Raw data —
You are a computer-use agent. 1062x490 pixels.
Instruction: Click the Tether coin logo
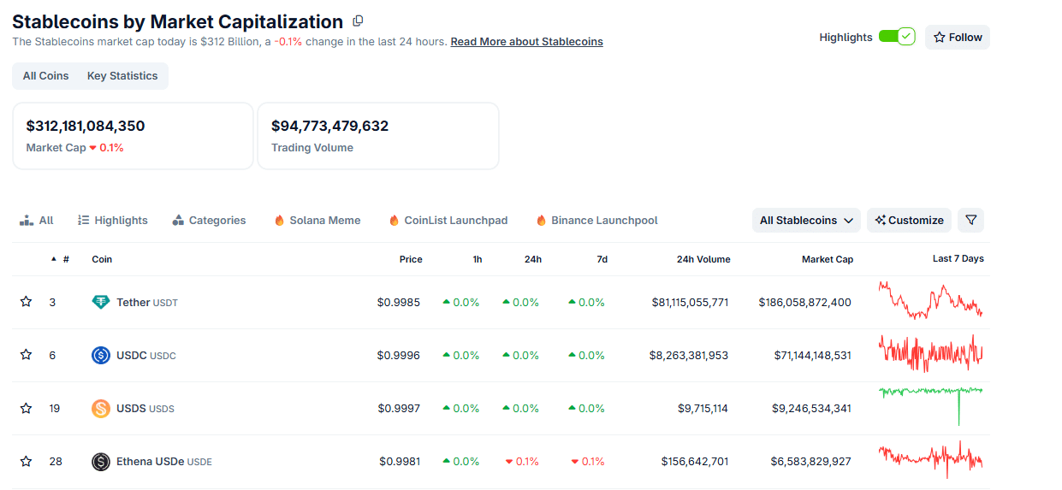click(x=101, y=302)
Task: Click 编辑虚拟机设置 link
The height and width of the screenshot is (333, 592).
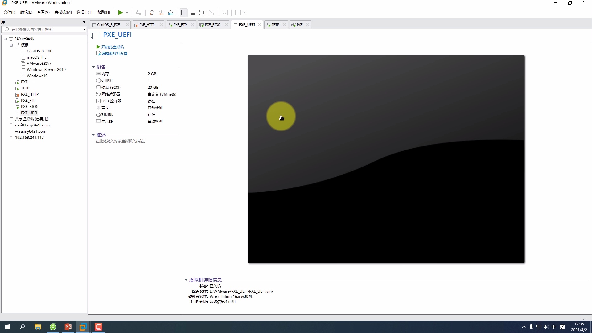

Task details —
Repeat the data above word for word, leaving out the pictures.

Task output —
You are a computer-use agent. 1062x490 pixels.
Instruction: Click the Tether coin logo
click(x=101, y=302)
Task: Click 编辑虚拟机设置 link
The height and width of the screenshot is (333, 592).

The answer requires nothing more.